The Independent -- naturally, a British paper -- had a big summary, Sunday, of the WMD controversy. Just another episode in the amazing Blair escape artists hour. However, the bigger question is: who cares? The invasion isn't going to be reversed any time soon. The real problem with using big lies as the basis of a major foreign policy decision is that we, Americans and Iraqis, have to live with that decision. This means that America has not only a moral obligation to pay for reconstructing Iraq, but that it is a necessary cost in securing home sweet home. I don't know what the polls say, but I suspect that the Bush administration still believes its own dope about paying for the reconstruction out of Iraqi oil revenues. That is, of course, a pipe dream. As the fool said in King Lear, nothing comes of nothing. If we decided to "implement" democracy in Iraq -- and we have -- we have to face up to the costs. Those costs will be about fifty billion dollars over the course of the next year. But as it becomes more apparent that the clear eyed populace was talked into the deal, it will also be more likely that the clear eyed populace will balk at paying for Bush's Folly.

Walter Mead, who supported the invasion, and wrote a pre-conflict sci fi op ed piece in the Washington Post about the cost of the sanctions in human life, now writes in the LA Times about the triumph the U.S. is experiencing in the rest of the world, as Chirac "frantically" phones the White House and Russia edges towards the U.S. position on Iran. Oh really? Mead obviously reads different papers than LI. But the scariest part of Mead's piece consists of these grafs:

"... But what if things come unglued in Iraq? What if law and order don't return, and the present low level of violence starts to rise and become better organized? What if the body count among U.S. forces continues to increase? Won't American public opinion demand a speedy retreat? And wouldn't a retreat that left Iraq still undemocratic undercut the U.S. further? The short answer is that if Iraqi violence continues to rise, at some point the administration would go to Plan B: Find a general, turn the place over to him and go home. If this happens, it would be a tragedy not only for Iraqis but for the democratic aspirations of the whole Middle East. For Bush, it might not be so bad."
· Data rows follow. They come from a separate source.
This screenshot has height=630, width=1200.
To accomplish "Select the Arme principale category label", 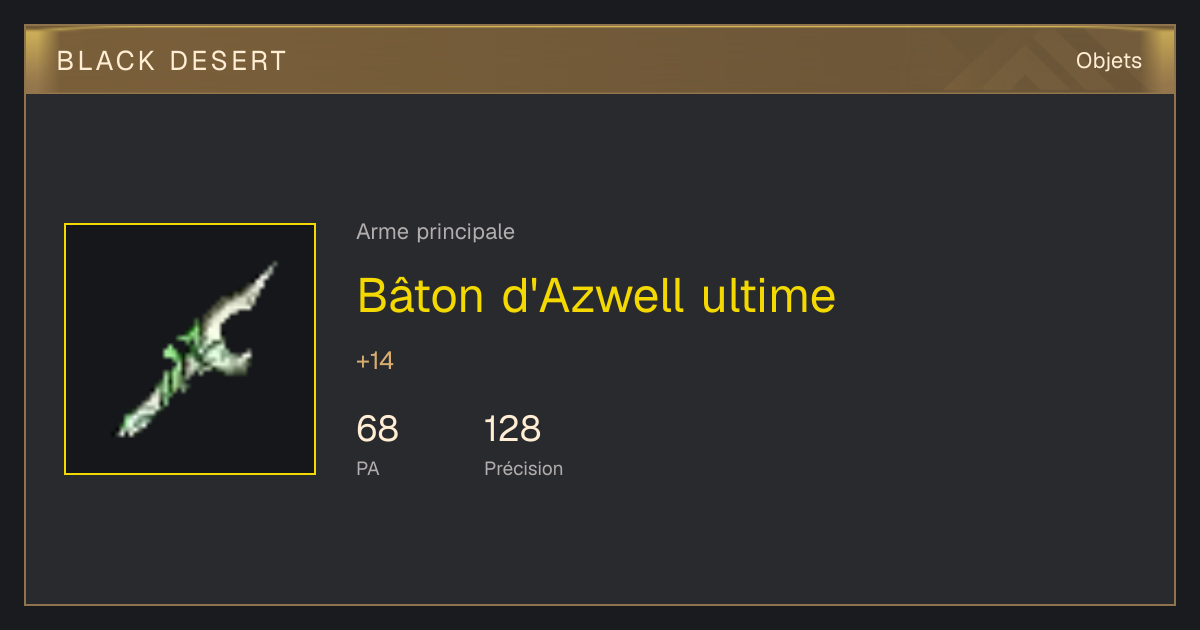I will 435,232.
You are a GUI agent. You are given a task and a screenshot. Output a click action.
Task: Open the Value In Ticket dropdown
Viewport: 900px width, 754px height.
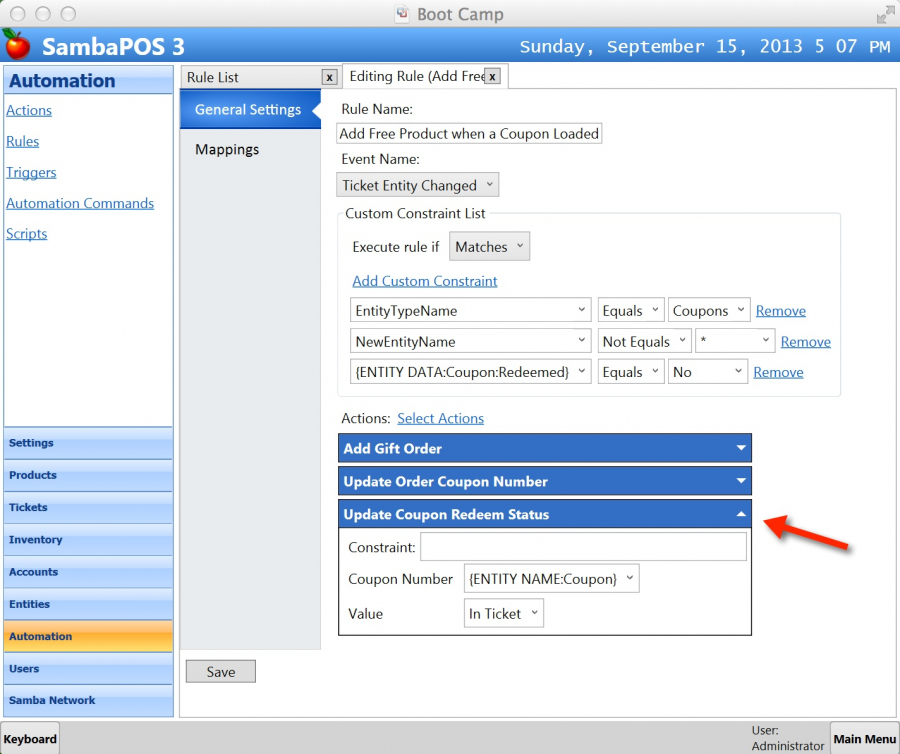click(504, 614)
We think Mead is naive in thinking this is a plausible scenario. For Bush, this would be a disaster. The repercussions of getting 160 some thousand American troops out, while trying to 'turn the place" -- which, mind you, officially has no military -- over to a general would be something like the Titanic times ten. Not to mention the spread of chaos throughout the region.

No, we are stuck there. If that is not accepted by the American populace now, in their clear eyed trance, it will become evident over the summer. And if Americans start dying in more than the ones and twos that are reported in less than headline style in the newspapers, the extent of our committment will become all too clear.